__YOUR INSTRUCTIONS__. Once you find the line that contains "Where should I click to: Click", write out that line and every line after it to the end of the records, exactly and with nothing else.

Data records:
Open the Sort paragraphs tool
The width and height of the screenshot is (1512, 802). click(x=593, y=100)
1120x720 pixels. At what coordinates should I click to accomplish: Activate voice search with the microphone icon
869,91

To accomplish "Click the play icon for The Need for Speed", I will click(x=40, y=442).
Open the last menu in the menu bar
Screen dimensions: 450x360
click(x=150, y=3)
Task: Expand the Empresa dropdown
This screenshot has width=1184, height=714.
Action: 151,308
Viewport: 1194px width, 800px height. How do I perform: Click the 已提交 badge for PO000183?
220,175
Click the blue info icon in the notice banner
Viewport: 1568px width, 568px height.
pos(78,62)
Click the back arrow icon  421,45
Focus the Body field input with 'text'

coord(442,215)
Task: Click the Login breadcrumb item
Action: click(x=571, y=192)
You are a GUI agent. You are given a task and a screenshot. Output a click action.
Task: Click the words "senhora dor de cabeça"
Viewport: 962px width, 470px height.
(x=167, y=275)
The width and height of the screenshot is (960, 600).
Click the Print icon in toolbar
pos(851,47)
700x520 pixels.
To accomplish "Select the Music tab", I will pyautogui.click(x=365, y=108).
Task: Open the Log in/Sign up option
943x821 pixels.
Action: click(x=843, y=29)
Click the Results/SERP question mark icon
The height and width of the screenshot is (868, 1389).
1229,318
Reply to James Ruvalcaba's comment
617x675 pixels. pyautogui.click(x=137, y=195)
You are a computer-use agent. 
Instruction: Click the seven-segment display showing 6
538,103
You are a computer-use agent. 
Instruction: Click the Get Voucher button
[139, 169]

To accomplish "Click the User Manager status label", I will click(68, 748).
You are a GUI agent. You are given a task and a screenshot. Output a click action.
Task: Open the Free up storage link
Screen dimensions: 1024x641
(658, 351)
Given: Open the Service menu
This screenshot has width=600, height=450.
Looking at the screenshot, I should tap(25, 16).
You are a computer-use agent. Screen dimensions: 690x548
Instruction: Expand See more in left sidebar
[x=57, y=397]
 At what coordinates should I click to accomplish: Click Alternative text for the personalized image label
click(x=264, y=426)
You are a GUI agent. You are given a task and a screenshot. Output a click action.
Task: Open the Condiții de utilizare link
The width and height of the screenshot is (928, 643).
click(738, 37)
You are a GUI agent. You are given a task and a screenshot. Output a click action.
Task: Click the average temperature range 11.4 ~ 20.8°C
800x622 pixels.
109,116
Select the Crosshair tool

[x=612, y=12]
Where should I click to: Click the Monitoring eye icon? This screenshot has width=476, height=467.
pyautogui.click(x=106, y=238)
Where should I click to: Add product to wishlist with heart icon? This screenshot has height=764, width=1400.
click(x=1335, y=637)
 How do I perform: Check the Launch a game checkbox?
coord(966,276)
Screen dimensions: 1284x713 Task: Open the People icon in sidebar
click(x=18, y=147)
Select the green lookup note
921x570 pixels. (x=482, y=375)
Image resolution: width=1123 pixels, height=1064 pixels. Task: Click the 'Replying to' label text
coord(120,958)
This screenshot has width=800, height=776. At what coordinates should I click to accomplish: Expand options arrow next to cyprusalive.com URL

__REPLY__.
Where should I click to: Click the Monitoring eye icon? This screenshot has width=476, height=467.
pyautogui.click(x=106, y=238)
Where should I click to: Add product to wishlist with heart icon? This screenshot has height=764, width=1400.
click(x=1335, y=637)
 How do I perform: Check the Launch a game checkbox?
coord(966,276)
Screen dimensions: 1284x713 Task: Open the People icon in sidebar
click(x=18, y=147)
Select the green lookup note
921x570 pixels. (x=482, y=375)
Image resolution: width=1123 pixels, height=1064 pixels. Task: Click the 'Replying to' label text
coord(120,958)
This screenshot has width=800, height=776. At what coordinates should I click to accomplish: Expand options arrow next to cyprusalive.com URL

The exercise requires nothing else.